Reputation: 2908
I noticed something I don't understand while trying to get the number of open issues per repository for a user.
When I use the following query I am asked to perform pagination (as expected) -
query {
user(login:"armsp"){
repositories{
nodes{
name
issues(states: OPEN){
totalCount
}
}
}
}
}
The error message after running the above -
{
"data": {
"user": null
},
"errors": [
{
"type": "MISSING_PAGINATION_BOUNDARIES",
"path": [
"user",
"repositories"
],
"locations": [
{
"line": 54,
"column": 5
}
],
"message": "You must provide a `first` or `last` value to properly paginate the `repositories` connection."
}
]
}
However when I do the following I actually get all the results which doesn't make any sense to me -
query {
user(login:"armsp"){
repositories{
totalCount
}
repositories{
nodes{
name
issues(states: OPEN){
totalCount
}
}
}
}
}
Shouldn't I be asked for pagination in the second query too ?
Upvotes: 6
Views: 1983
Reputation: 84837
TLDR; This appears to be a bug. There's no way to bypass the limit applied when fetching a list of resources.
Limiting responses like this is a common feature of public APIs -- if the response could include thousands or millions of results, it'll tie up a lot of server resources to fulfill it all at once. Allowing users to make those sort of queries is both costly and a potential security risk.

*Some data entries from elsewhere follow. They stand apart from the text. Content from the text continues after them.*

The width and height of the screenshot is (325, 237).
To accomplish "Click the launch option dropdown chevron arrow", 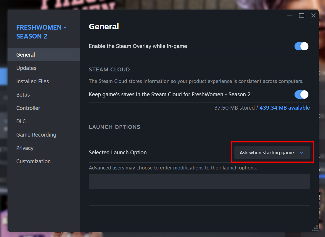I will click(302, 153).
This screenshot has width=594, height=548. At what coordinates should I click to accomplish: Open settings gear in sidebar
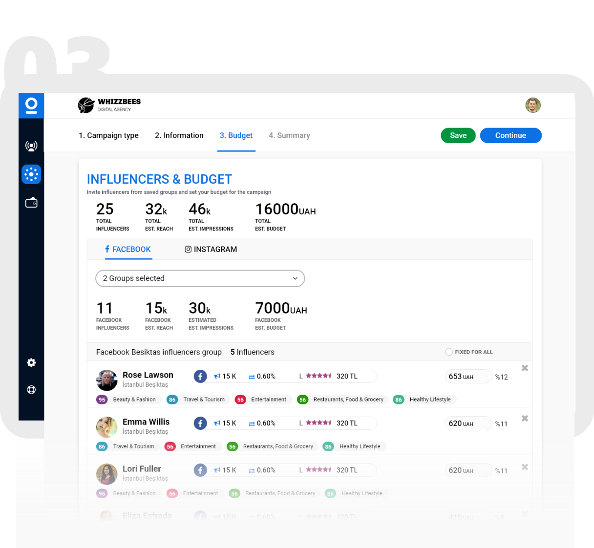click(x=31, y=362)
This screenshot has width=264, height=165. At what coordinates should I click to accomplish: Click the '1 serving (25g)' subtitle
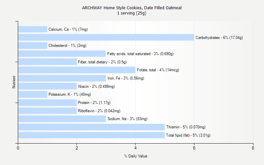point(132,13)
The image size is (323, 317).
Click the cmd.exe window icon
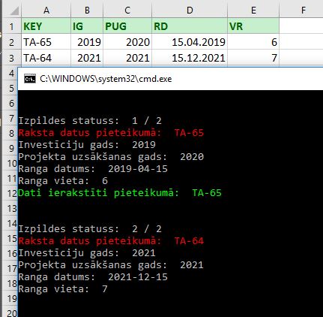[x=30, y=79]
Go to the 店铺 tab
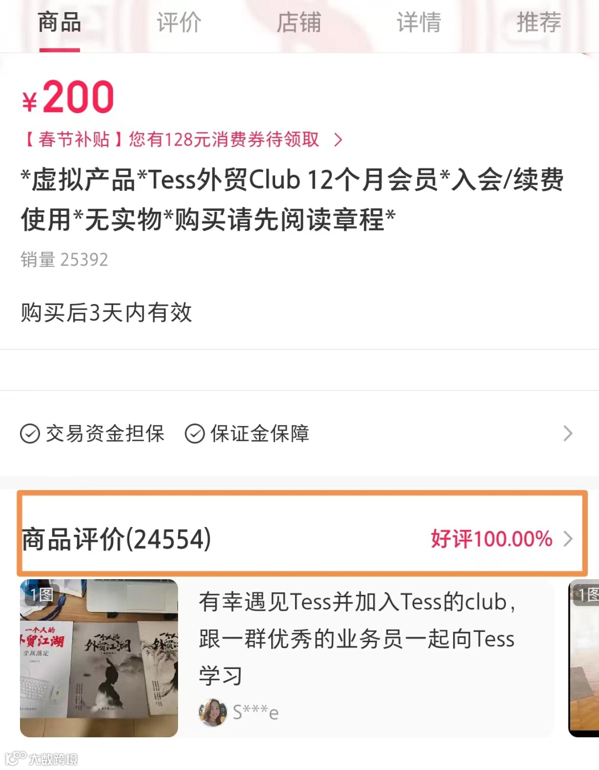599x770 pixels. (299, 23)
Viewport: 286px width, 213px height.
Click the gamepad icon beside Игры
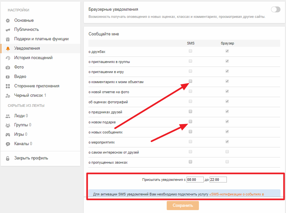coord(8,134)
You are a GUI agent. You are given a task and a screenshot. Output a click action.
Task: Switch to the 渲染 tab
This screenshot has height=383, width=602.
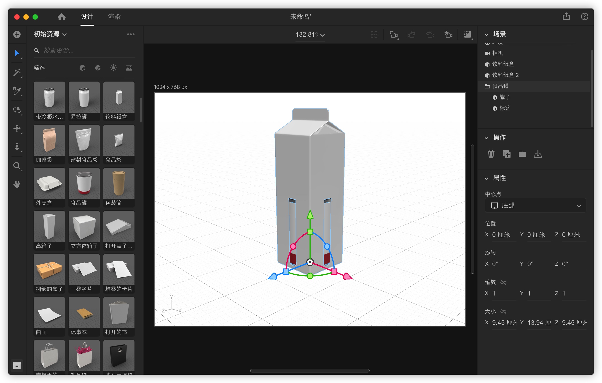click(114, 17)
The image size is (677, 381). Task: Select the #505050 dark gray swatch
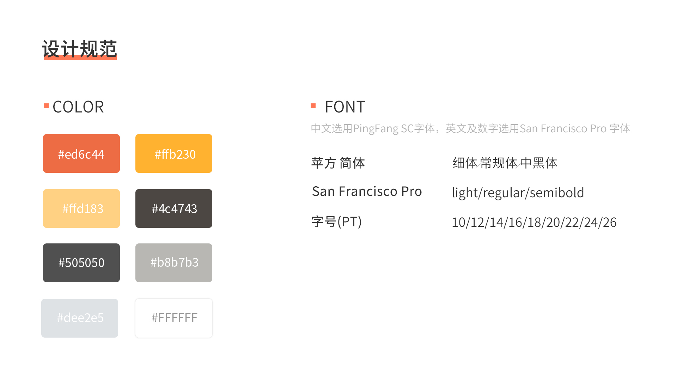(x=81, y=263)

Github's intent appears to be to always limit the amount of results when fetching a list of resources. This isn't well documented on the GraphQL side, but matches the behavior of their REST API:
Requests that return multiple items will be paginated to 30 items by default. You can specify further pages with the
?page
parameter. For some resources, you can also set a custom page size up to 100 with the?per_page
parameter.
For connections, it looks like the check for the first
or last
parameter is only ran whenever the nodes
field is present in the selection set. This makes sense, since this is ultimately the field we want to limit -- requesting other fields like totalDiskUsage
or totalDiskUsage
, even without a limit argument, is harmless with the regard to above concerns.

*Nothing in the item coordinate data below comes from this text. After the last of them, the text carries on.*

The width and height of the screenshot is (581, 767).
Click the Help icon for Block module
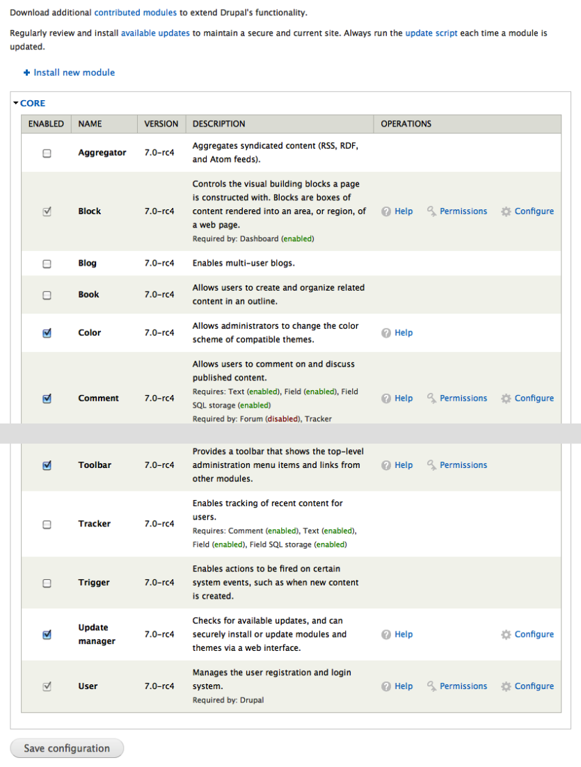(386, 211)
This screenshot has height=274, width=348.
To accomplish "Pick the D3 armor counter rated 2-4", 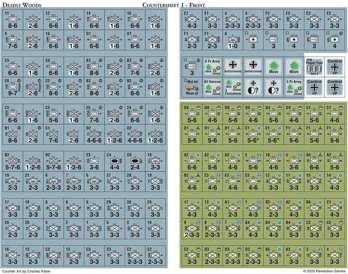I will pyautogui.click(x=136, y=160).
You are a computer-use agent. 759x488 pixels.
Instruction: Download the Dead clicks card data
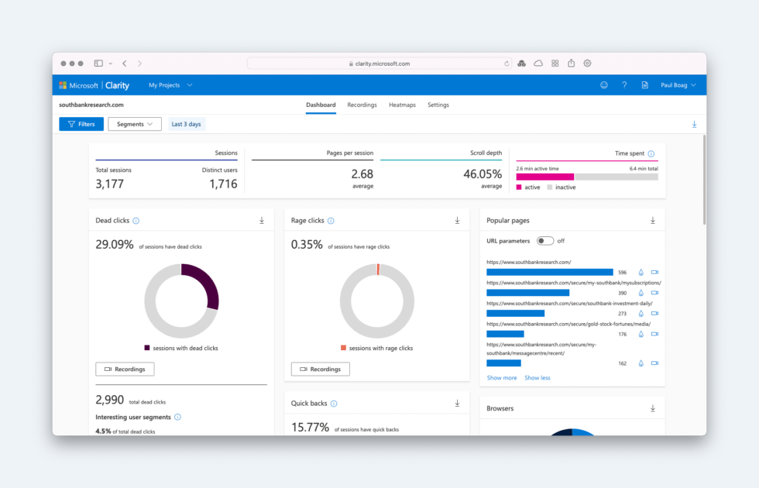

Things get funky when you consider how GraphQL handles selection sets with selections that have the same name. Without getting into the nitty gritty details, GraphQL will let you request the same field multiple times. If the field in question has a selection set, it will effectively merge the selection sets into a single one. So
query {
user(login:"armsp") {
repositories {
totalCount
}
repositories {
totalDiskUsage
}
}
}
becomes and is equivalent to
query {
user(login:"armsp") {
repositories {
totalCount
totalDiskUsage
}
}
}
Side note: The above does not hold true if you explicitly give one of the fields an alias since then the two fields have different response names.
All that to say, technically this query:
query {
user(login:"armsp"){
repositories{
totalCount
}
repositories{
nodes{
name
issues(states: OPEN){
totalCount
}
}
}
}
}
should also blow up with the same MISSING_PAGINATION_BOUNDARIES
error. The fact that it doesn't means the selection set merging is somehow borking the check that's in place. This is clearly a bug. However, even while this appears to "work", it still doesn't get around whatever limits Github has applies at the storage layer -- you will always get at most 100 results even when exploiting the above bug.
Upvotes: 2